Few previous studies have attempted to isolate the impact of individual influences on survival in CRC, with most analyzing survival using joinpoint analysis and annual percentage changes instead[3, 8]. However, in a recent analysis, Sun and colleagues evaluated the impact of treatment and stage distribution on survival for multiple cancers using SEER data. They found that advances in treatment accounted for the majority of observed changes in survival (78% for all cancers examined) between 1980 and 2000. Since these researchers did not distinguish between treatment mix and technological advances in treatment and did not account for the influence of demographics, it is not possible to compare our results directly. However, their findings are consistent with ours in suggesting that advances in treatment (ie, technology) had the greatest impact on changes in survival over time.

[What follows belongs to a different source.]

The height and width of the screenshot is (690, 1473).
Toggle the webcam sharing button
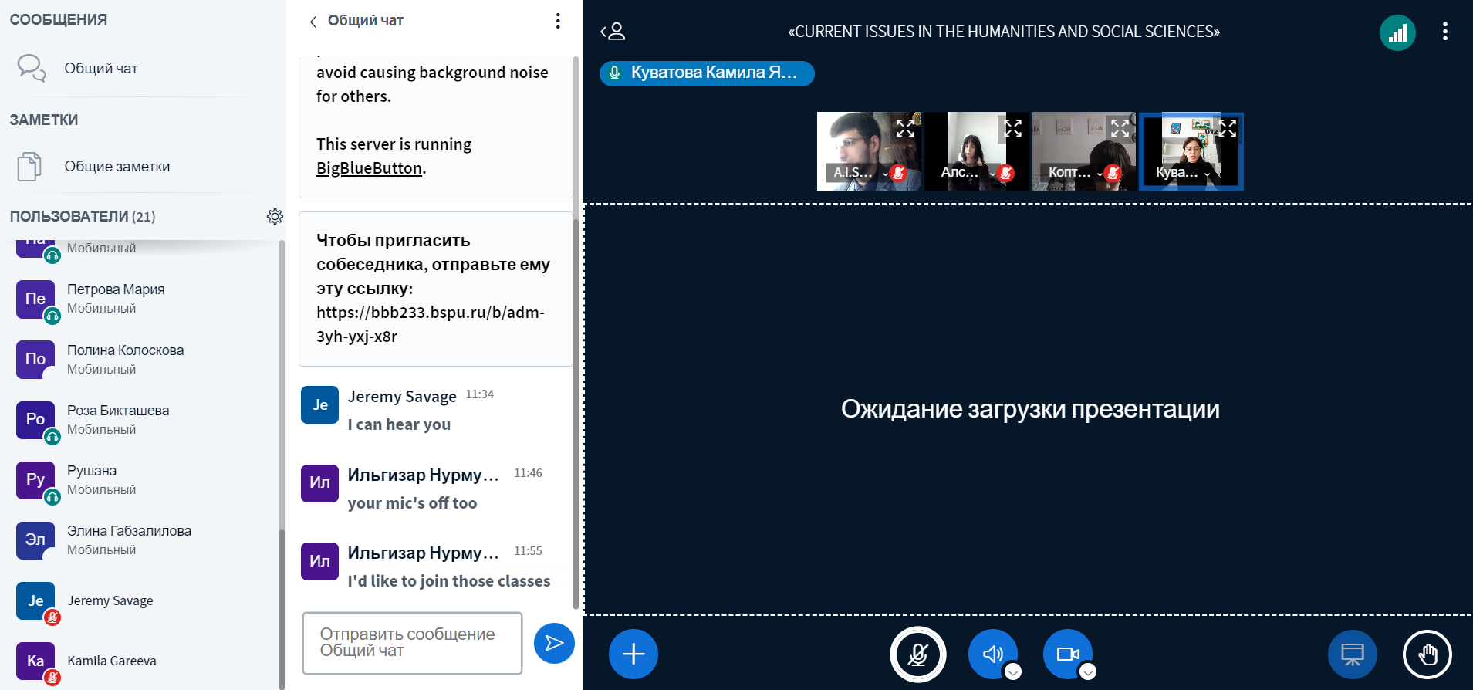[1067, 654]
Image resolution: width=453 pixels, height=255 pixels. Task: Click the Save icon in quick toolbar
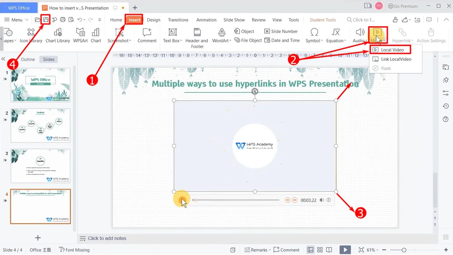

This study is subject to certain limitations that are common to all studies that rely on retrospective claims data, such as potential coding errors and incomplete data. Our use of the SEER-Medicare database, which includes complete claims only for Medicare-eligible patients aged 65 years and older, introduces additional limitations[24, 25]. While older patients comprise the vast majority of patients with CRC, this sample is not representative of all US patients, particularly those with other forms of health insurance (eg, managed care, private pay). Despite its limitations, SEER-Medicare data have been used in numerous published studies of colon cancer, as well as cancers of the breast, prostate, and lung, among others. In addition, this study observed improvements in survival among CRC patients that may not be independent of improved survival for the general population. This study relied on year dummy variables to measure changes over time, which required the assumption that all determinants of survival were included and accurately measured in our specification.
Until recently, a combination of fluorouracil (5-FU) and leucovorin was the standard of care for CRC; numerous other drugs have been approved for use in CRC patients since 2004, including oxaliplatin, bevacizumab, cetuximab, and panitumumab. Because our study period ended in 2005, the influence of these new treatments on survival could not be measured. Future researchers will have the ability to use data collected since 2004, which will likely show greater changes in survival attributable to changes in treatment mix. Future researchers will also be able to use the methods we have described in this study to investigate whether changes in survival among cancer patients or other groups of patients may be attributable to changes in demographics, stage distribution, treatment mix, or technology.